YOUR HEALTH: Quadra catches tiny cancers quickly
PITTSBURGH, Pa. (Ivanhoe Newswire) - A PET scan is an imaging test that doctors traditionally use to evaluate patients for cancer, but it requires a dose of radiation, and a patient needs to lie still for 30 minutes or more. Some hospitals are now adopting new technology designed to capture sharper images in one-quarter of the time, and that’s a big benefit for some patients.
If you’ve ever needed a body scan after an injury, or potentially for cancer, you know what it feels like to be very still inside a tight tube.
UPMC’s Chief of Nuclear Medicine and Director of Theragnostics, Ashok Muthukrishnan, MD, MS says, “A typical PET CT scan would be from eyes to thighs, which takes about 25 to 30 minutes. Because they’re already sick, they have cancer. Some are claustrophobic, so, when they get on the scanner, they’re really nervous.”
A traditional PET scan creates three-dimensional images of the inside of the body, but first, medical technicians need to administer a mildly radioactive drug so cells that are potentially cancerous will show up on the images.
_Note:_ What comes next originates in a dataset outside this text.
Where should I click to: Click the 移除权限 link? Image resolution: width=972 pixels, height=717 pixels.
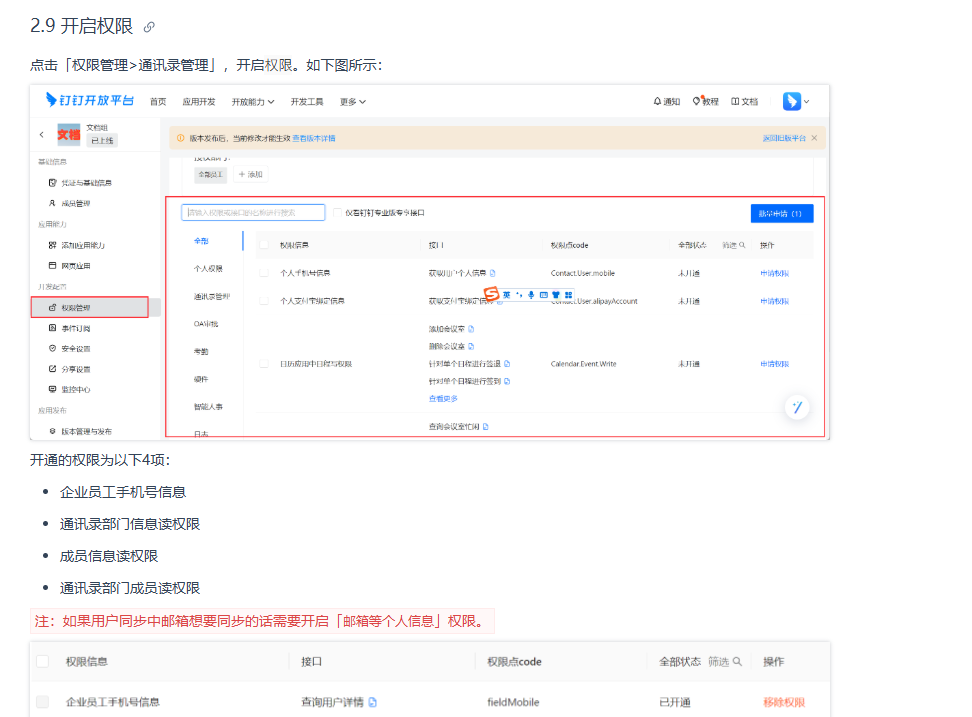point(783,702)
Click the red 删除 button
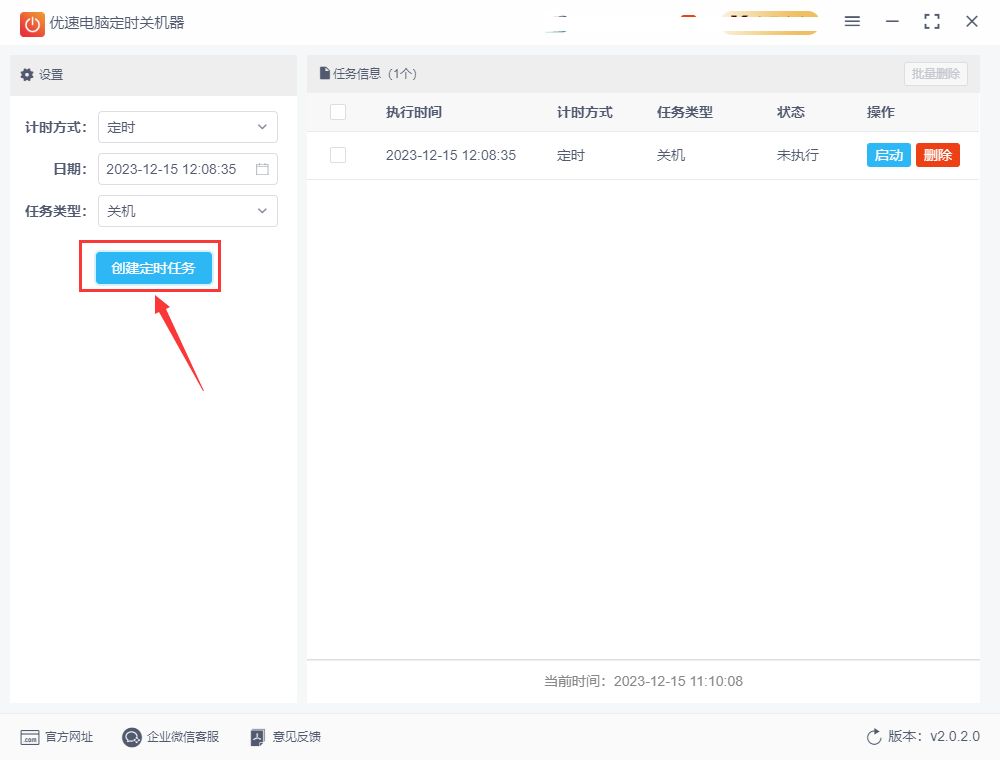 point(938,155)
Now, a new PET CT scan, called the Quadra is designed to work as four PET scans in one. It significantly decreases the time a patient is in the machine.
“So, for a scan that takes 20, 25 minutes, this takes only about four to five minutes,” Dr. Muthukrishnan explains.
Radiologists say patients need a lower dose of radioactive drug when they are in the Quadra and the images are sharper than produced by traditional scanners.
Dr. Muthukrishnan adds, “They’re going to get staged more appropriately and more accurately.”
In addition to staging cancer, radiologists say the new Quadra scanner can be used for diagnosing infections and cardiovascular and neurologic diseases.